Today, we released the January Monetary Policy Report Update, which discusses current economic and financial trends in the context of Canada's inflation-control strategy.
The Canadian economy is judged to have been operating at, or just above, its production capacity at the end of 2006, following weaker-than-expected growth in the second half of last year. This slowdown stemmed from reduced demand for Canadian exports—related to weakness in the U.S. automotive and housing sectors—and from the need for Canadian businesses to adjust inventories.
Looking ahead, real GDP growth is now expected to average about 2 1/2 per cent in the first half of 2007, rising to about 2 3/4 per cent in the second half of this year. In 2008, growth is projected to remain in line with the growth of potential output (estimated at 2.8 per cent), keeping the economy operating near its capacity throughout the projection period. Expressed on an average annual basis, this profile implies growth of 2.3 per cent in 2007 and 2.8 per cent in 2008.

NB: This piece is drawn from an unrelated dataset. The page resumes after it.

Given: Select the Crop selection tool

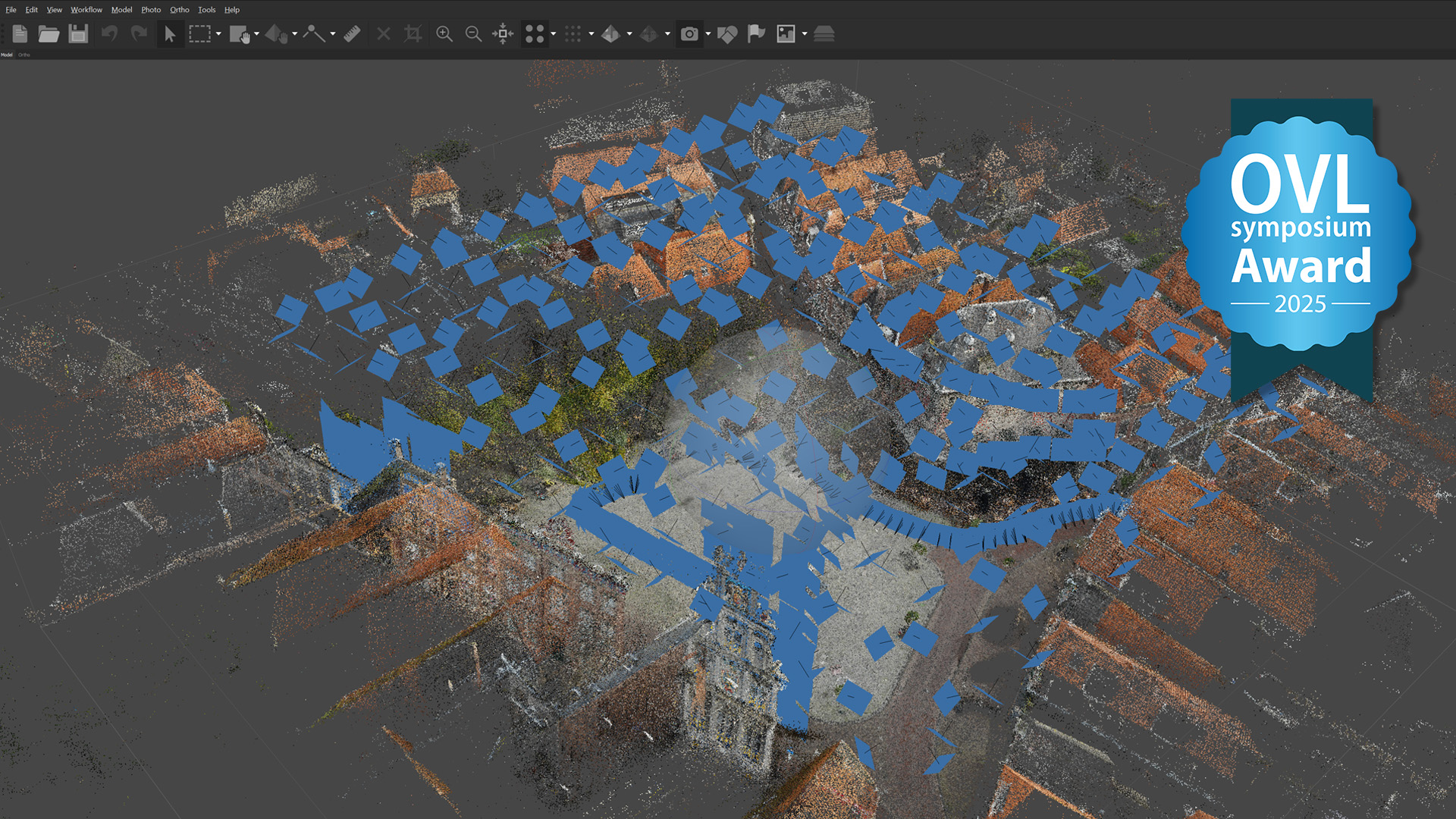Looking at the screenshot, I should 413,33.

Total consumer price inflation will continue to be affected by movements in energy prices and, during the first half of 2007, by last year's reduction in the Goods and Services Tax (GST). Total inflation should average just above 1 per cent in the first half of this year, returning to the 2 per cent target in early 2008. Core inflation should return to 2 per cent in the first half of 2007 and stay there.
On 16 January, the Bank left its key policy rate unchanged at 4.25 per cent. The risks around the Bank's inflation projection continue to be judged to be roughly balanced, but the main upside and downside risks have diminished somewhat since the October MPR. The current level of the policy interest rate is judged, at this time, to be consistent with achieving the inflation target over the medium term.